A number of visitors to RT’s online content on Wednesday were redirected to a message warning them that their “internet browser is trying to connect to a website which, in the territory of the Latvian Republic, is unlawfully distributing television programs without a re-transmission permit.”

Valentin Rozhnetsov, Editor in Chief of the Russian state-funded Sputnik Latvia news service said that the country “is trying with all its might to play the role of a state governed by the rule of law… this time though, something seems to have broken down.” He added that the move was based on “thin compliance with the law” and claimed that, instead of being based on agreed policy, it was being made on a technicality, driven by “political” motives.

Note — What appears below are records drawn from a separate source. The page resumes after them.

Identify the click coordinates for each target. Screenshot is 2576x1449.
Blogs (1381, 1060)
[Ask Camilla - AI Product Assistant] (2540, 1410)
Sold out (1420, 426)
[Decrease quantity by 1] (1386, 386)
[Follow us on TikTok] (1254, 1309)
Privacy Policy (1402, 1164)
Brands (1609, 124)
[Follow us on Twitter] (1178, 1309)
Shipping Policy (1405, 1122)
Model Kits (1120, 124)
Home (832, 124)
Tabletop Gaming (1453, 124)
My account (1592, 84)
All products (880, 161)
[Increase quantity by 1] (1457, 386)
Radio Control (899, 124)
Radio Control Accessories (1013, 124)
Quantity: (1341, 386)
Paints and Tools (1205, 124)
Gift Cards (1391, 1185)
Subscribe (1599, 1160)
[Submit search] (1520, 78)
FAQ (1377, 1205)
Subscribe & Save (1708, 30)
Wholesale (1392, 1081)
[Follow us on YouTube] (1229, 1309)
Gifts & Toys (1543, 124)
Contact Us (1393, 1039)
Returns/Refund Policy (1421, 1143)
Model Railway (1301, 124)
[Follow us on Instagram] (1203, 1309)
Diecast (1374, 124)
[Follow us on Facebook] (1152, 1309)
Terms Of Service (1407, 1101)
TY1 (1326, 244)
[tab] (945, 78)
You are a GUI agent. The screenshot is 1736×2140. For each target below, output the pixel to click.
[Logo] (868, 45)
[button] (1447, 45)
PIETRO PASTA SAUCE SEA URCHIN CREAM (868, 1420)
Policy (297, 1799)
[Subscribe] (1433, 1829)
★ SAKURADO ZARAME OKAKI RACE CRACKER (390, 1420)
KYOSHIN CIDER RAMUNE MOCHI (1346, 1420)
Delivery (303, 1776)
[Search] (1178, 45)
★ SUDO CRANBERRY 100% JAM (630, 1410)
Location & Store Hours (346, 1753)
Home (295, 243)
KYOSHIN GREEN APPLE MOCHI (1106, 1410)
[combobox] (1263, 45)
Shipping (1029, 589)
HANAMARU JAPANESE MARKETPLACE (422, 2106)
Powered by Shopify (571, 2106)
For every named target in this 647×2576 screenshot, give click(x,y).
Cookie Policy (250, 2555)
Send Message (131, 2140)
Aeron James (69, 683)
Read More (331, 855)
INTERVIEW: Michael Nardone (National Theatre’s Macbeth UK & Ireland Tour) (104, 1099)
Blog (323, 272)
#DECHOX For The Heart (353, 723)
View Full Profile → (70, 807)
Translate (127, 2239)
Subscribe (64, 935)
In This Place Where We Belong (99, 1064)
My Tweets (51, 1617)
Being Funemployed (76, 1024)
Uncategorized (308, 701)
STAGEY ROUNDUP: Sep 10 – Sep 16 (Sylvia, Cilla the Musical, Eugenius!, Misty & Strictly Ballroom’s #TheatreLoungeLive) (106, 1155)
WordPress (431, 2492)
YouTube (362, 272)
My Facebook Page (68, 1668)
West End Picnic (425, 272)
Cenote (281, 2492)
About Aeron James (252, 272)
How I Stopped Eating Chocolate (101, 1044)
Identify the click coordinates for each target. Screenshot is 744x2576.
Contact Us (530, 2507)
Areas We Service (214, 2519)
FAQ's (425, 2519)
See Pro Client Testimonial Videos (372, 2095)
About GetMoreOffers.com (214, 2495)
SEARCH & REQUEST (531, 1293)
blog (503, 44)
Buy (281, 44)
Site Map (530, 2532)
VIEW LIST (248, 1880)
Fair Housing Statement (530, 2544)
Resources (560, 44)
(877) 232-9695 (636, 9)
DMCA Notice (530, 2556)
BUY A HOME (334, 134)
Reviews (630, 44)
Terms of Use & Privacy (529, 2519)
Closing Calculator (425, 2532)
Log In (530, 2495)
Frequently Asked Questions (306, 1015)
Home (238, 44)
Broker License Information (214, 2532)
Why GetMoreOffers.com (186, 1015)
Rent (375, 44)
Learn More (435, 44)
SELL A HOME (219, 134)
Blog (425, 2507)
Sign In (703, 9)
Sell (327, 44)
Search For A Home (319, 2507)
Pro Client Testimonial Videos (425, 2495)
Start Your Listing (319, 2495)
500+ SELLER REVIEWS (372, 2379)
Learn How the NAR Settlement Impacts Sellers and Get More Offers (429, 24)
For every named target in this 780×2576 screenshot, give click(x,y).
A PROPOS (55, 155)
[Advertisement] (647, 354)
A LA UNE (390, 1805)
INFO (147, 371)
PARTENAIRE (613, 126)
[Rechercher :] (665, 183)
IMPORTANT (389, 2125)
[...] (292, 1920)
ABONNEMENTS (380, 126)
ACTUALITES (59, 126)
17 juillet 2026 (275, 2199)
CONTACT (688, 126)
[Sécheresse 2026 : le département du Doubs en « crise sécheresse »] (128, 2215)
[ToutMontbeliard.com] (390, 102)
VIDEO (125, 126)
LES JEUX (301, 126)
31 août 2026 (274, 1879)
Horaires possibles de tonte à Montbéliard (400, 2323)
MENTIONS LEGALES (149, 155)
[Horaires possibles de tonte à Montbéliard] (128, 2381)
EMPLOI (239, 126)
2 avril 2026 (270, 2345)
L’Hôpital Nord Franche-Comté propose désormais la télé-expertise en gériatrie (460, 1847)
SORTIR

The previous ruling affected channels including RT, RT HD, RT Arabic, RT Spanish, RT Documentary HD, RT Documentary and RT TV.

In February, local media announced that the Seimas, Latvia’s parliament, had adopted a bill in its final reading that will criminalize people for watching unauthorized broadcasts picked up from across the country’s eastern border. Ivars Abolins, chairman of Latvia’s National Council for Electronic Media, issued a statement backing the ban. “We have protected, are protecting, and will protect our information space,” he said. The regulators claim that talk-show guests on the Russian-speaking channels have incited hatred and called for war in Europe.

At the time, the Russian Embassy in Riga issued a stern protest in response. In a statement, diplomats claimed that the policy was “in the best traditions of dictatorship.”

More than one in three Latvians reports speaking Russian in the home as a native language, but dozens of broadcasters showing programming aimed at the minority group have seen their licenses revoked and have been pulled off the air. In 2018, the country’s main opposition party, Harmony, which is led by Russian speakers and has close links to parties across the border, won nearly a quarter of the available seats in the Seimas in a parliamentary election.